Nephron Clin Pract. 2013 May 8;122(3-4):122-126


Authors: Sugimoto K, Fujita S, Miyazawa T, Nishi H, Okada M, Takemura T


Abstract

Background/Aims: Procedures for diagnosis of left renal vein entrapment syndrome (LRVES) in children have been either invasive or limited in accuracy. We examined scintigraphy with (99m)Tc-diethylene triamine pentaacetic acid-conjugated human serum albumin ((99m)Tc-HSA-D) scintigraphy in childhood LRVES, demonstrating selective left renal nuclides excretion. We also measured peak velocity using pulse Doppler ultrasonography, calculating pressure differences between inferior vena cava and left renal vein using a simplified Bernoulli equation. Methods: Thirteen patients provisionally diagnosed with LRVES by ultrasonography combined with other imaging such as magnetic resonance angiography and three-dimensional computer tomography (CT) were examined. Results: Four children showing repeated gross hematuria all showed pressure differences exceeding 3.0 mm Hg. Selective left renal albumin excretion was demonstrated by (99m)Tc-HSA-D scintigraphy.
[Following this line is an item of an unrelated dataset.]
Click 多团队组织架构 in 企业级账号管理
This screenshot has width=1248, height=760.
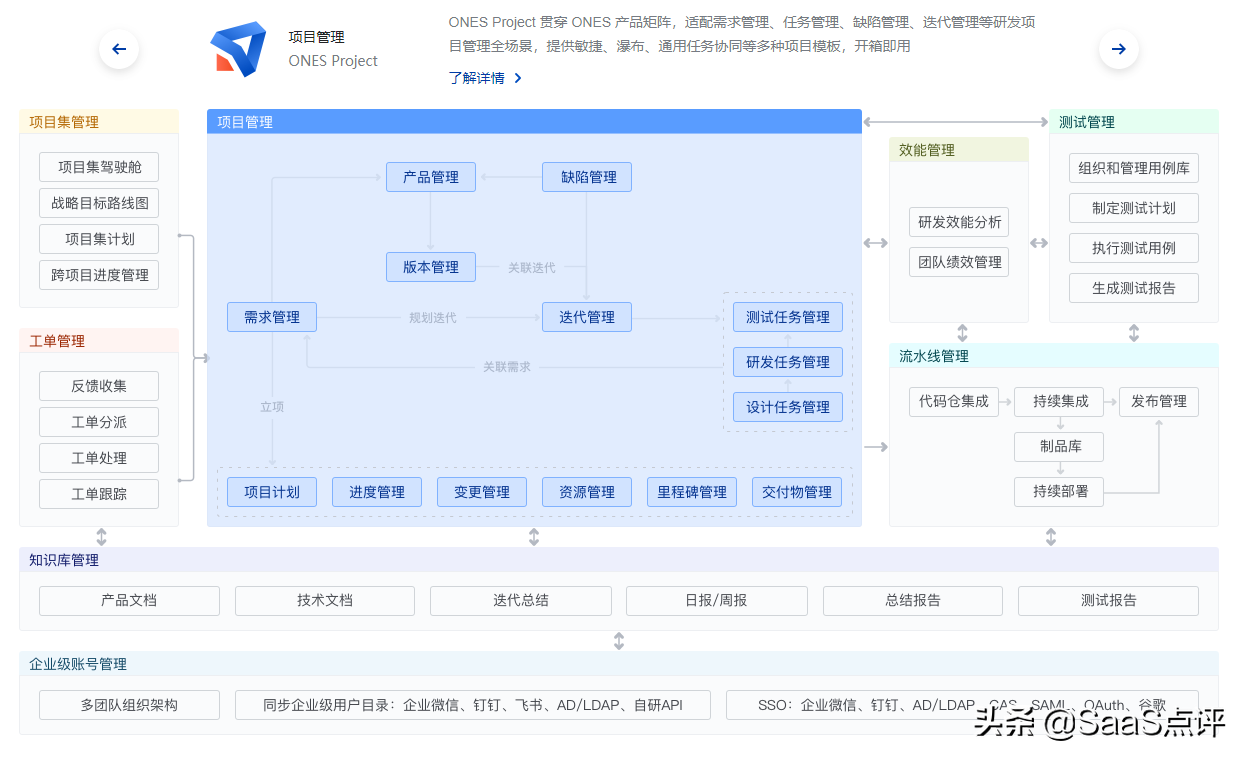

Single-photon emission CT also showed accumulation in a site consistent with the left renal pelvis. Among 9 children manifesting mainly orthostatic proteinuria, selective left renal albumin excretion examined by (99m)Tc-HSA-D scintigraphy was demonstrated only in those with proteinuria exceeding 1 g/g Cr after standing in a lordotic position. Pressure differences in patients with orthostatic proteinuria were unrelated to proteinuria severity. Conclusions: Combining pulse Doppler ultrasonography with (99m)Tc-HSA-D scintigraphy, both noninvasive and safe in children, may suffice for diagnosis of LRVES, especially with gross hematuria.